For while his predecessor kissed the Qur’an and pursued a consistent line of conciliation toward the Islamic world, despite numerous provocations and attacks against Catholics in Muslim countries, the new Pope Benedict XVI, while no less charitable, has been a bit more forthcoming about the reality of how Islam challenges the Catholic Church, Christianity, and even the post-Christian West. He has spoken up for the rights of converts from Islam to Christianity, who live under a death sentence in Islamic countries and increasingly live in fear even in the West. He has even spoken approvingly of Christians proselytizing Muslims — a practice that enrages Muslims and is against the law in many Islamic countries.
The new Pope has criticized Europe’s reluctance to acknowledge its Christian roots for fear of offending Islam’s rapidly growing and increasingly influential presence in European countries — a presence which, as historian Bat Ye’or demonstrates in her book Eurabia, has been actively encouraged and facilitated by European leaders for over three decades. “What offends Islam,” said Cardinal Ratzinger, “is the lack of reference to God, the arrogance of reason, which provokes fundamentalism.” He has criticized multiculturalism, “which is so constantly and passionately encouraged and supported,” because it “sometimes amounts to an abandonment and disavowal of what is our own.”
He contrasts the modern-day resurgence of Islam with the enervation of Europe. In old Europe, he has said, “we are moving toward a dictatorship of relativism which does not recognize anything as definitive and has as its highest value one’s own ego and one's own desires.” Islam, on the other hand, is anything but relativistic: “The rebirth of Islam is due in part to the new material richness acquired by Muslim countries, but mainly to the knowledge that it is able to offer a valid spiritual foundation for the life of its people, a foundation that seems to have escaped from the hands of old Europe.”
In line with his call to Europeans to recover their own spiritual heritage, the new Pope opposes Turkey’s proposed entrance into the European Union: “Turkey,” he has declared, “has always represented a different continent, always in contrast with Europe.” But his objection is not simply geographical — in fact, he opposes the geographical oversimplifications that underlie Turkey’s EU bid: “Europe,” he has explained, “was founded not on a geography, but on a common faith. We have to redefine what Europe is, and we cannot stop at positivism.” A Europe newly defined as in some sense a Christian entity may outrage secularists, but a secular and relativist Europe has so far proved powerless against the Islamization of Europe — despite the fact that that Islamization threatens cherished Western notions of the equality of rights and dignity of all people.
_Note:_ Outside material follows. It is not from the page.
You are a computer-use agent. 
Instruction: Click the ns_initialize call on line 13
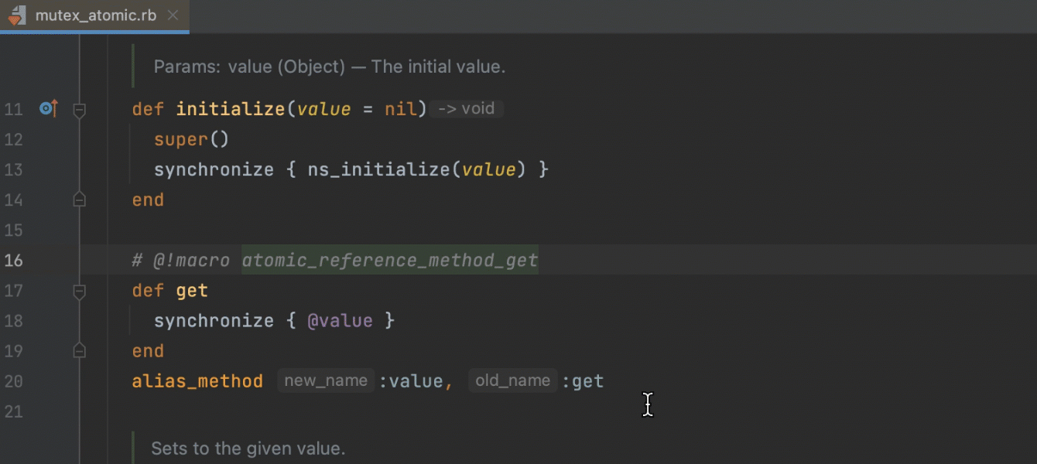coord(378,169)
Europe, the new Pope has written, “appears to be at the start of its decline and fall.”
It may be too late, as Bat Ye’or believes, to arrest that decline and fall. However, the first thing a physician does when he treats a disease is identify the problem. No healing can proceed from a misdiagnosis. It is heartening to see that Pope Benedict XVI has already, in various speeches and writings before his accession to the papacy, dared to speak more clearly about the threat that Islam poses to Western civilization than his predecessor — for all his many and remarkable gifts — ever quite managed to do.
Late in 2003 the semi-official Jesuit magazine La Civiltà Cattolica departed from John Paul II’s policy toward Islam and published a scathing criticism of the mistreatment that Christians suffer in Islamic societies. It represented the first indication that any Catholic officials recognized the dimensions of the religious conflict that jihadists are waging against Christians and others around the world. La Civiltà Cattolica pointed out that “for almost a thousand years Europe was under constant threat from Islam, which twice put its survival in serious danger.” Now, through jihad terrorism and demographics Islam is threatening Europe’s survival yet again — and it looks as if now there is a Pope who has noticed. Maybe in Europe the resistance is just beginning.
Robert Spencer is the director of Jihad Watch; author of Onward Muslim Soldiers: How Jihad Still Threatens America and the West (Regnery), and Islam Unveiled: Disturbing Questions About the World’s Fastest Growing Faith (Encounter); and editor of the essay collection The Myth of Islamic Tolerance: Islamic Law and Non-Muslims (Prometheus). He is working on a new book, The Politically Incorrect Guide to Islam and the Crusades (forthcoming from Regnery).